## Selected passage
*** Block opens ***

Baptist Health Jacksonville Saves Time Through Better Standards Using dRofus

Founded in 1955, Baptist Health is ranked as the “most preferred” health care provider in Jacksonville, Florida. Baptist consists of five hospitals and the region’s only children’s hospital with 1,190 beds and multiple campuses and medical centers. They have more than 200 primary care and specialty physician practices, children’s specialty clinics, home health care, behavioral health, occupational health, rehabilitation services, and urgent care. Baptist currently has over 12,400 employees.

Where to begin?

When Matthew Bode AIA joined Baptist Health in 2019 as the System Dir. Of Planning & Design, he immediately realized the need to create centralized design standards. At the time, Baptist Health did not have a comprehensive approach to standardized design resources such as equipment standards or templated room layouts. Nor did they have a long-term solution for managing and sharing their documentation with design and construction teams. “As an architect, when there’s no information, you ask 1,000 questions. Now, as the owner, I’ll have 10 projects with 10 architects, each asking 1,000 questions, many of which are the same. I needed a way to just hand them everything.”

*** Block closes ***

## Saved entries
*** Block opens ***

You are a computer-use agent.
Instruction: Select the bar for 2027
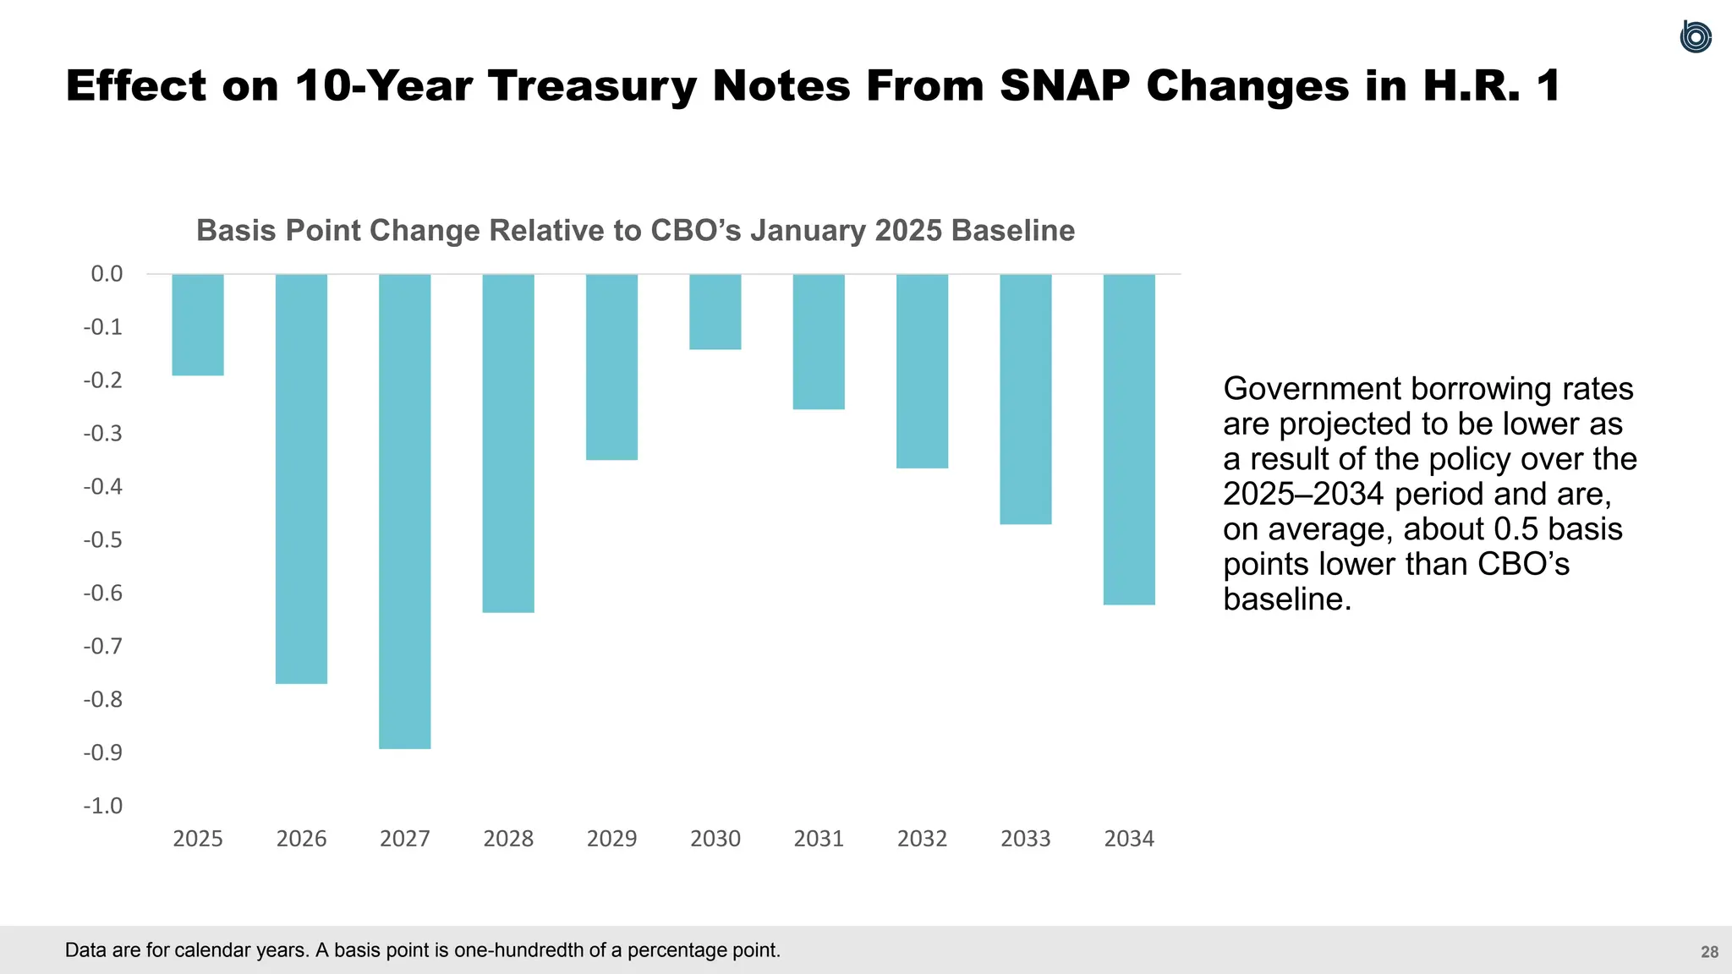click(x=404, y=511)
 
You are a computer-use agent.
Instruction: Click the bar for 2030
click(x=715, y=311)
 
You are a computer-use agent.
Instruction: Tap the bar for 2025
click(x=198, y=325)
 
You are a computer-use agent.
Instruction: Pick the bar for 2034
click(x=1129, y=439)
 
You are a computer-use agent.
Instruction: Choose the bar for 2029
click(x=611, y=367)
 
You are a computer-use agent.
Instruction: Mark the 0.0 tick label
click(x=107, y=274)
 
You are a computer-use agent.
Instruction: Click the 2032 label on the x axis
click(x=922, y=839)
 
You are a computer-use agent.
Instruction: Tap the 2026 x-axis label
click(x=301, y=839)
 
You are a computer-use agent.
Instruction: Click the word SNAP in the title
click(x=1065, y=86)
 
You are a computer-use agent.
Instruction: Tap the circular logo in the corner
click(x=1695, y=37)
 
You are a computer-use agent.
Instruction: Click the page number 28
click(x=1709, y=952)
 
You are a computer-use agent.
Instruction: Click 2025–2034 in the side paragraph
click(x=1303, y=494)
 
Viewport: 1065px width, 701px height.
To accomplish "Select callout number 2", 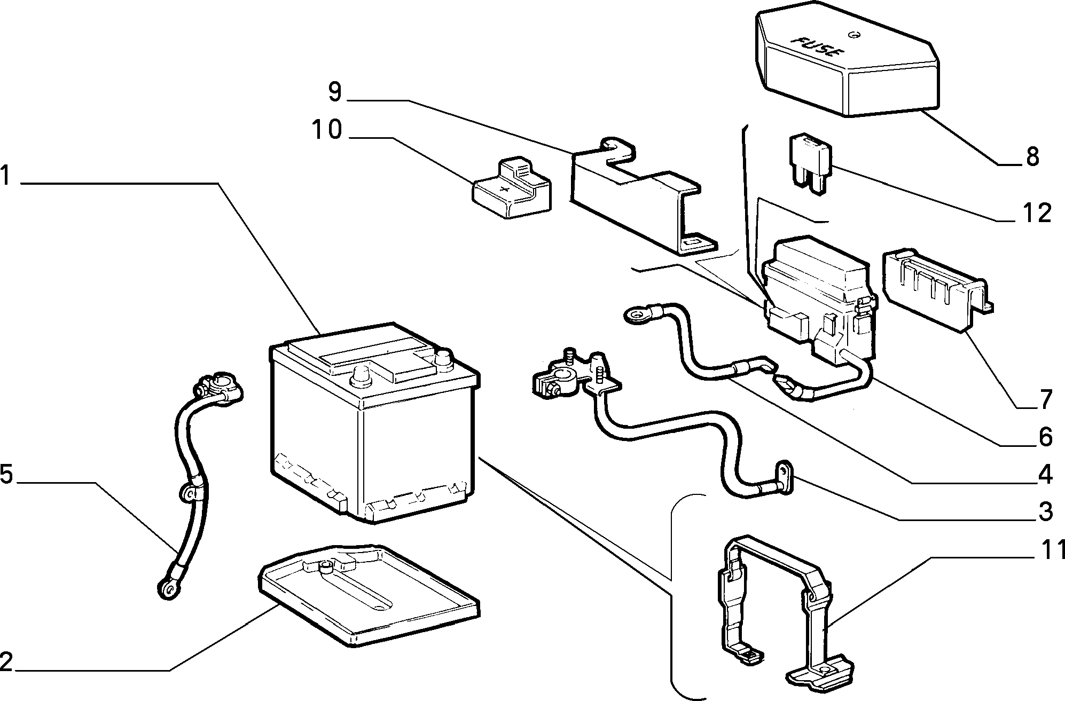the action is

*** Block closes ***

## Required tasks
**a)** In the Baptist Health passage, what title did Matthew Bode hold when he joined Baptist Health in 2019?
**b)** Carry the Baptist Health passage forward from its final sentence.
The listing has no connection to the Baptist Health passage.

## Responses to the tasks
**a)** System Dir. Of Planning & Design

**b)**
In addition to providing valuable design resources to his consultants, Matt’s team is also responsible for doing feasibility studies, initial project planning, and equipment procurement. He was looking for a tool to help his team generate function programs, conceptual designs, and project budgets efficiently without the expense of hiring external architects or contractors prior to project approval. This meant any standards he created needed to be accessible and easy to use both internally and by consultants.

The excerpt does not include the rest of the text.